Growth

The challenge

We all know the economic models are wrong.

I grew up knowing that the Earth is finite, so limitless growth is impossible.  Nobody told me this as a child, it was simply obvious.  This is not just gut level sense.  It isn’t an odd environmentalist concern.  I have yet to meet an economist who believes that growth at the rates we have seen in the last century can be maintained forever on a finite planet.  Most people I speak to fully understand the problem with infinite growth too.  It’s not a tricky concept.  In fact it’s quite obvious.

We’ve overfished the majority of commercial fish to extinction, eliminated most of the world’s forests and depleted ancient aquifers that watered our ancestors for centuries.  We’ve turned productive agricultural lands to dustbowls, killed rivers and lakes and filled the air we breathe with persistent toxins.  And all that is just what we’ve done with the theoretically renewable resources that were supposed to last forever.

Governments the world over, in their pursuit of endless growth, have been irresponsible stewards of the basics on which our economy relies on, and the fundamentals on which our life depends.

The path forward

The alternative to focusing on growth is not opposing growth at all costs.  It is focusing on more important things – literacy, health, time and happiness, plus ensuring that resources remain in place so that the economy can remain strong for our children.
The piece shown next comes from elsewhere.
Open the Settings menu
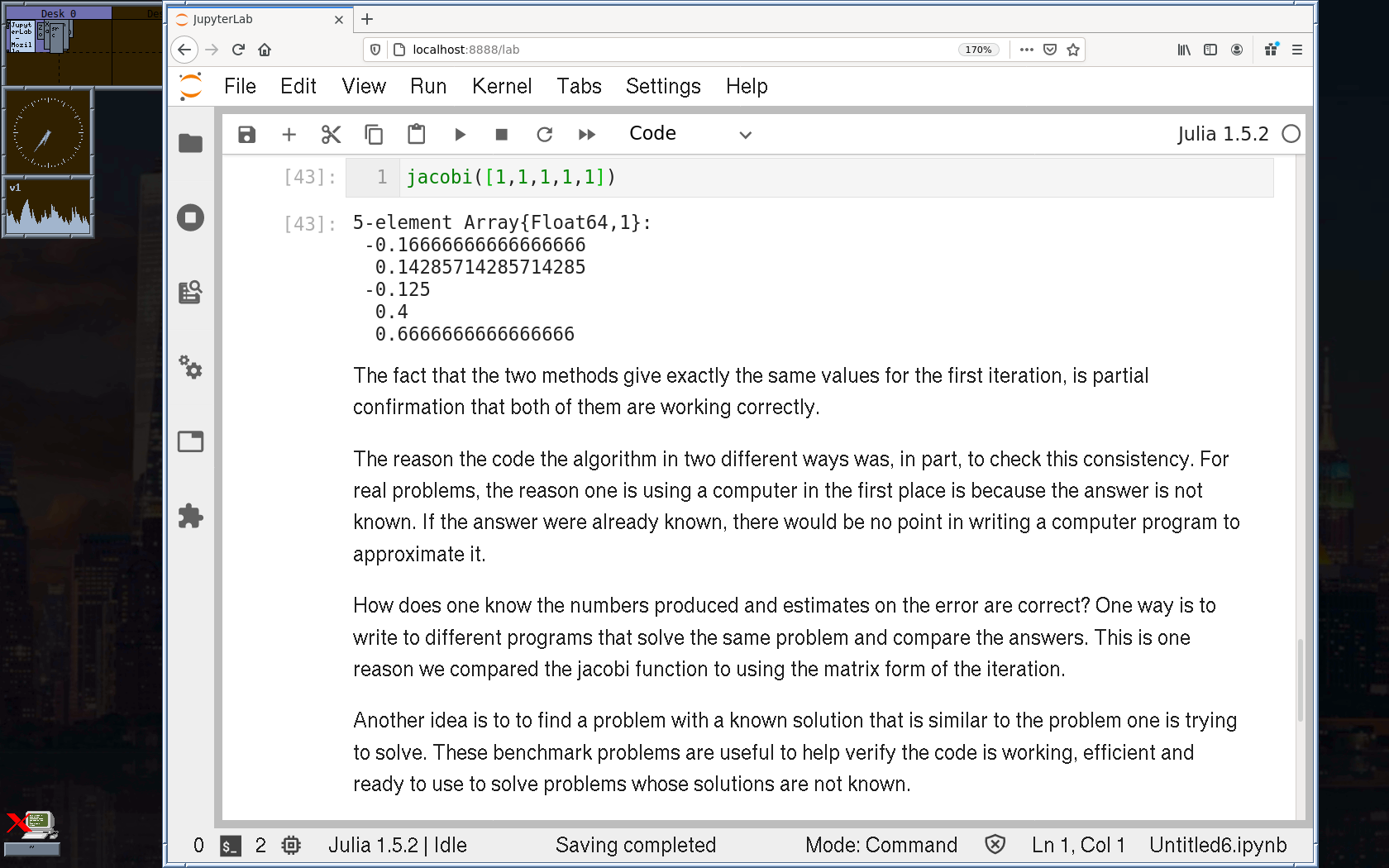 (x=662, y=86)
There are four steps to achieving this.

  1. Introduce a Genuine Progress Indicator instead of the GDP as an indicator of progress. This will measure not just whether Canadians spent more money, but whether our natural capital remains intact to support a strong economy in the future, and whether the average Canadian is healthier and happier.
  2. Enshrine the right to clean air and water as well as safe food, into the Canadian Constitution.  Enforce this right so that polluters are not allowed to sabotage such fundamentals for all Canadians.
  3. Enable and encourage Canadians to reduce waste to use resources wisely and sustainably through regulatory and market mechanisms.
  4. Enable and encourage Canadians to spend more time with their families by promoting work sharing, flexible work schedules and telecommuting, and by implementing a shorter work week, more vacation time and guaranteed family incomes.

It’s time

It’s time to return to the economic wisdom that guided humanity for millenia, based on self-evident observations that if you use your air, water and soil as a garbage can, eventually the results will be unhappy.

Greens in Canada are not alone.  Whole institutes of sober scholarship have been devoted to these ideas.  Europeans are light years ahead in insisting on responsible use of resources and management of wastes.  Other countries are also leading the way to investment in ideas with a bright future – homes that require no heating, cars that run on rechargeable batteries that can be popped in and out for longer distances, fully renewable electric grids.

Canadians used to be on the cutting edge of leading ideas.  We can be there again.